DCSK-based Waveform Design for Self-sustainable RIS-aided Noncoherent SWIPT

TL;DR

This paper presents a novel DCSK-based waveform design for RIS-aided SWIPT systems, optimizing energy harvesting and information transfer by analyzing the impact of RIS configuration, channel conditions, and waveform parameters.

Contribution

It introduces a differential chaos shift keying (DCSK) waveform design for self-sustainable RIS-aided SWIPT, including analytical expressions and trade-offs for energy harvesting and data transmission.

Findings

Performance depends on channel, waveform, and RIS elements.

More RIS elements in IT mode are not always better.

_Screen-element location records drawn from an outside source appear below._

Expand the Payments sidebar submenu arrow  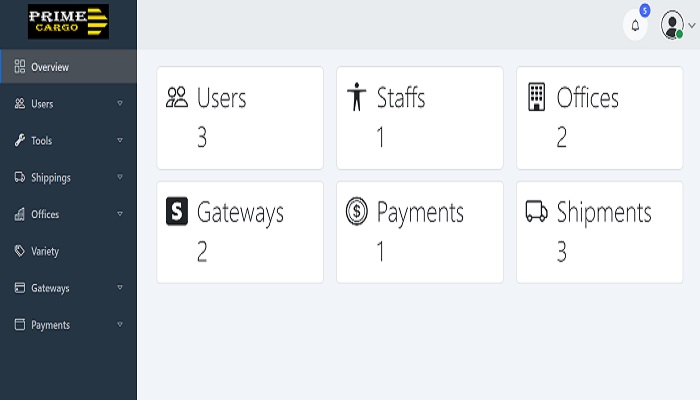click(120, 325)
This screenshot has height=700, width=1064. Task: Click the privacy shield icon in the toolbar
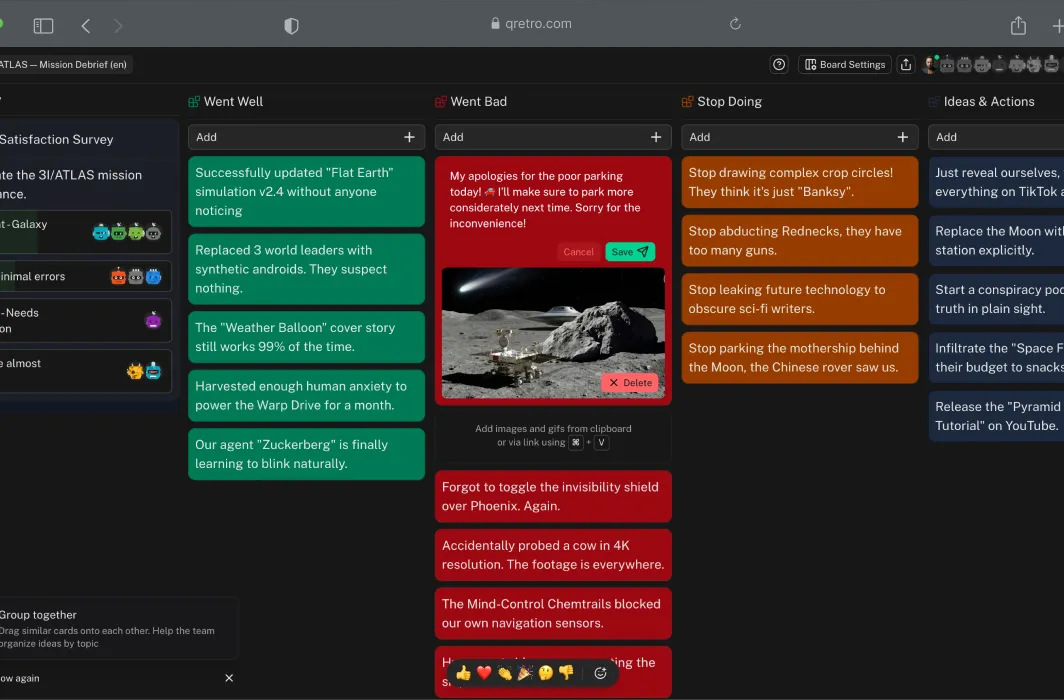(x=291, y=25)
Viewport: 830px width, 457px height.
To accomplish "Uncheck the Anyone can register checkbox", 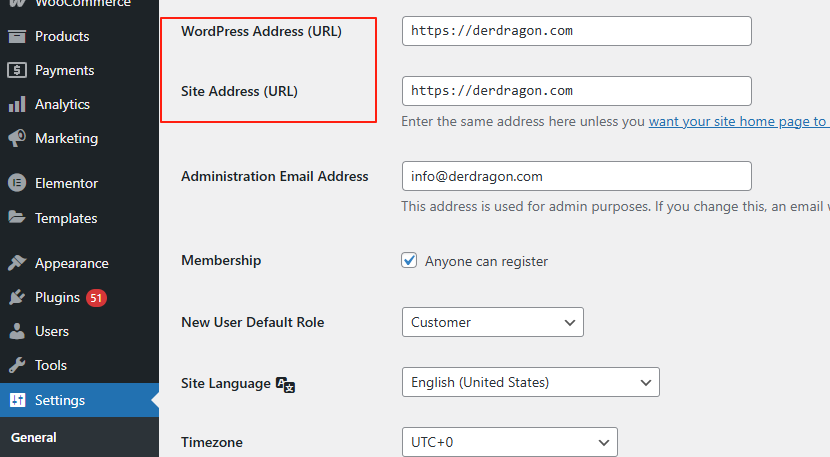I will tap(409, 260).
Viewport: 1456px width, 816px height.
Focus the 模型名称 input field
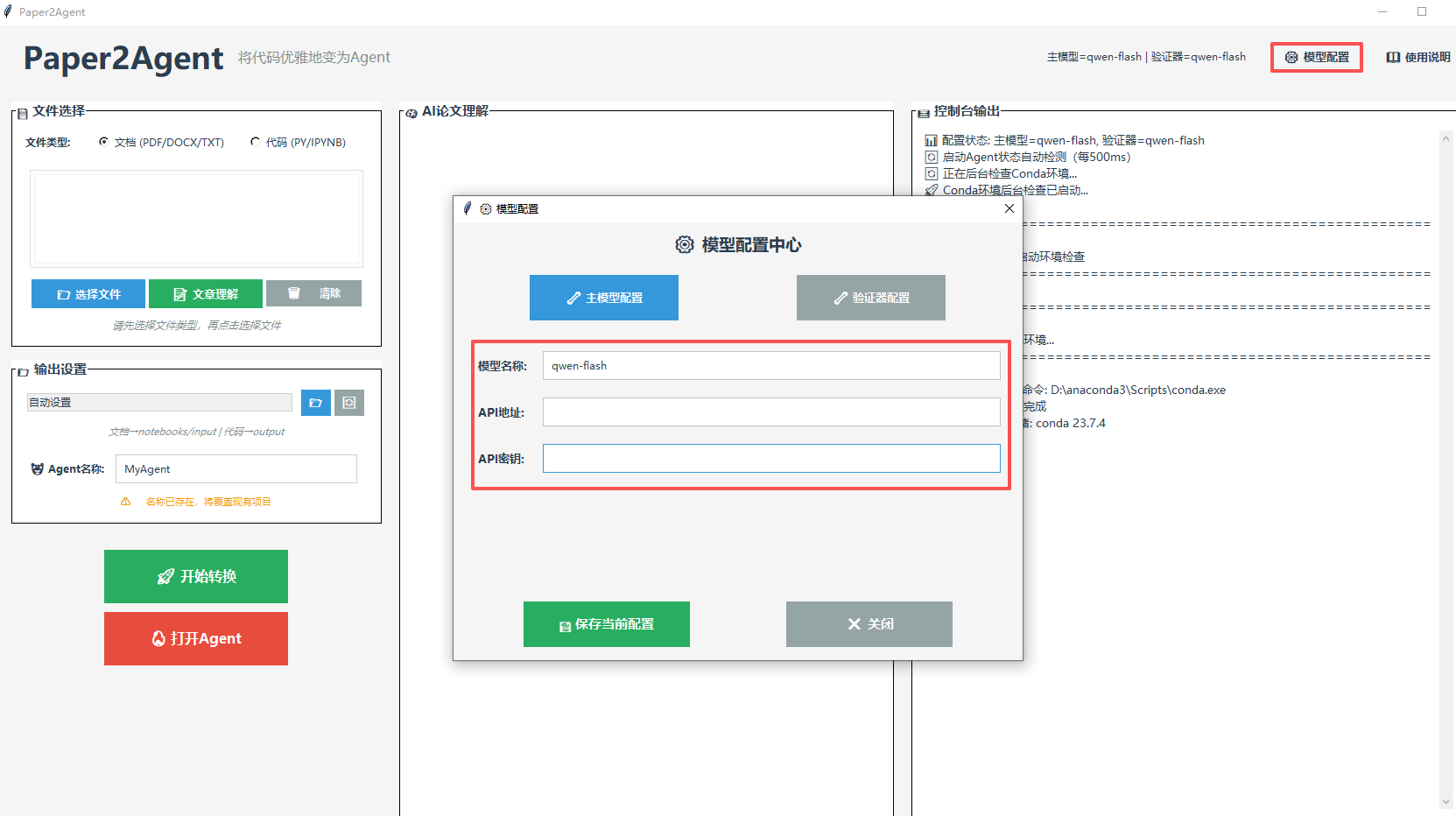pos(770,366)
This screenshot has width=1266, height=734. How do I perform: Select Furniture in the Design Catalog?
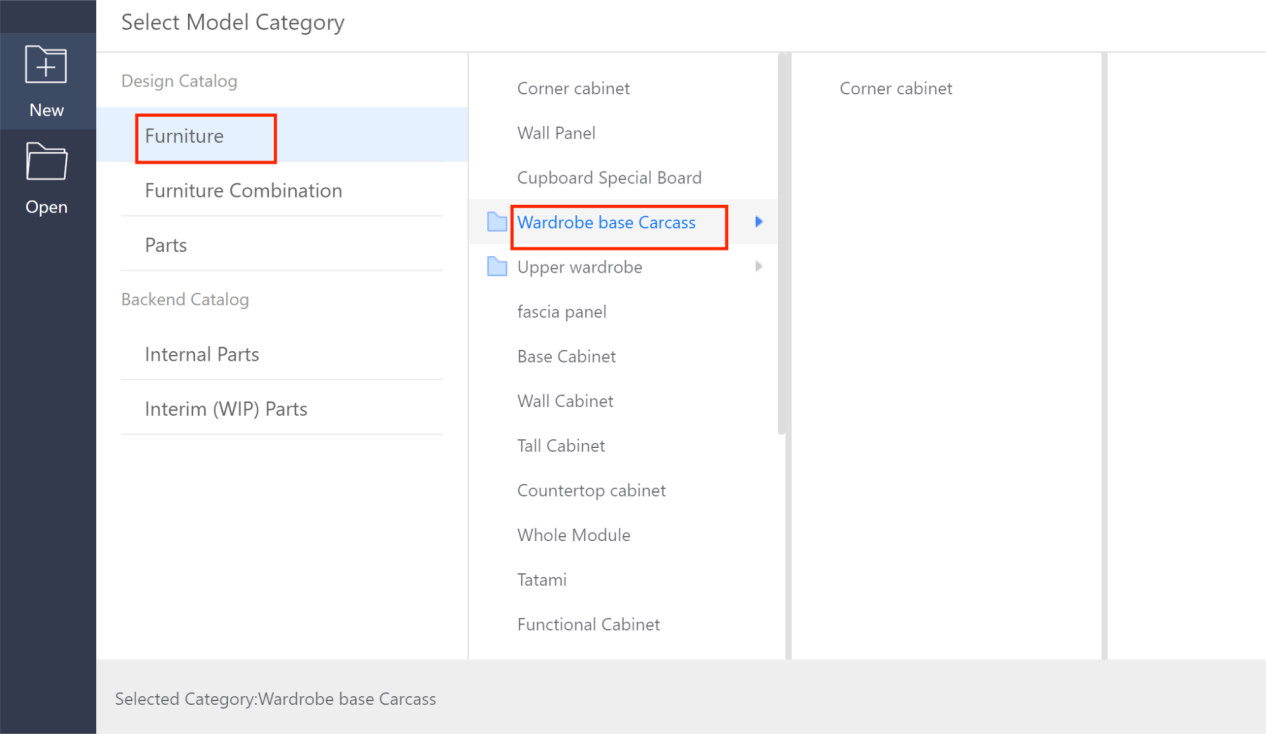tap(184, 136)
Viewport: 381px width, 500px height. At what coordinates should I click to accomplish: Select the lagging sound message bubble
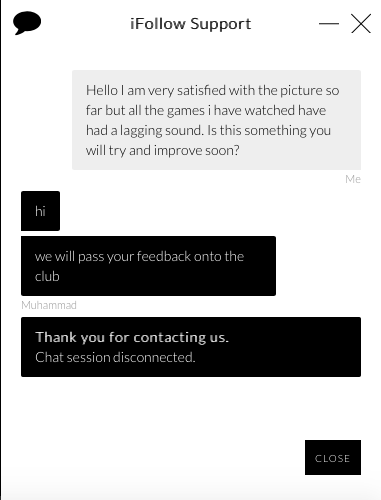pos(216,120)
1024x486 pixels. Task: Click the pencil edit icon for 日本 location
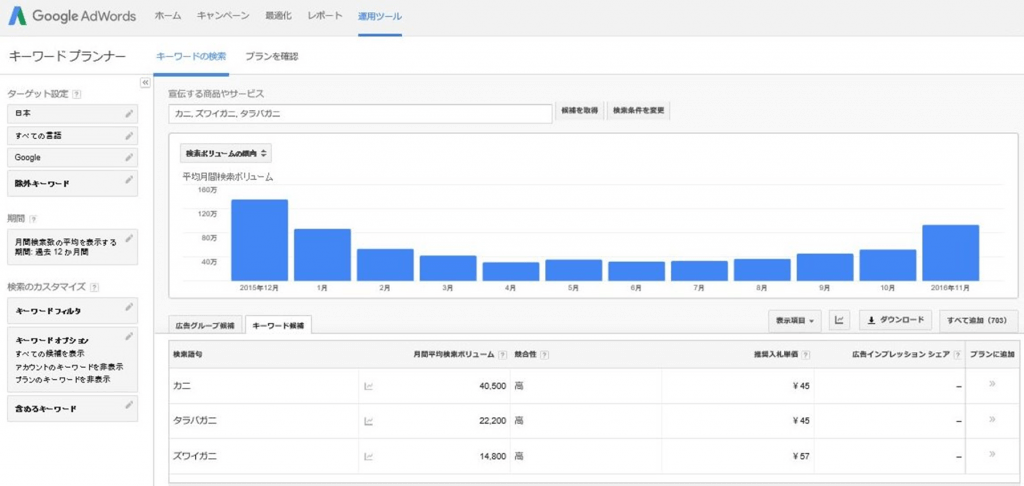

A trade-off exists between BER and harvested power.

Abstract

This paper investigates the problem of transmit waveform design in the context of a chaotic signal-based self-sustainable reconfigurable intelligent surface (RIS)-aided system for simultaneous wireless information and power transfer (SWIPT). Specifically, we propose a differential chaos shift keying (DCSK)-based RIS-aided point-to-point set-up, where the RIS is partitioned into two non-overlapping surfaces. The elements of the first sub-surface perform energy harvesting (EH), which in turn, provide the required power to the other sub-surface operating in the information transfer (IT) mode. In this framework, by considering a generalized frequency-selective Nakagami-m fading scenario as well as the nonlinearities of the EH process, we derive closed-form analytical expressions for both the bit error rate (BER) at the receiver and the harvested power at the RIS. Our analysis demonstrates, that both these performance metrics depend on the parameters of the wireless channel, the transmit waveform design, and the number of reflecting elements at the RIS, which switch between the IT and EH modes, depending on the application requirements. Moreover, we show that, having more reflecting elements in the IT mode is not always beneficial and also, for a given acceptable BER, we derive a lower bound on the number of RIS elements that need to be operated in the EH mode. Furthermore, for a fixed RIS configuration, we investigate a trade-off between the achievable BER and the harvested power at the RIS and accordingly, we propose appropriate transmit waveform designs. Finally, our numerical results illustrate the importance of our intelligent DCSK-based waveform design on the considered framework.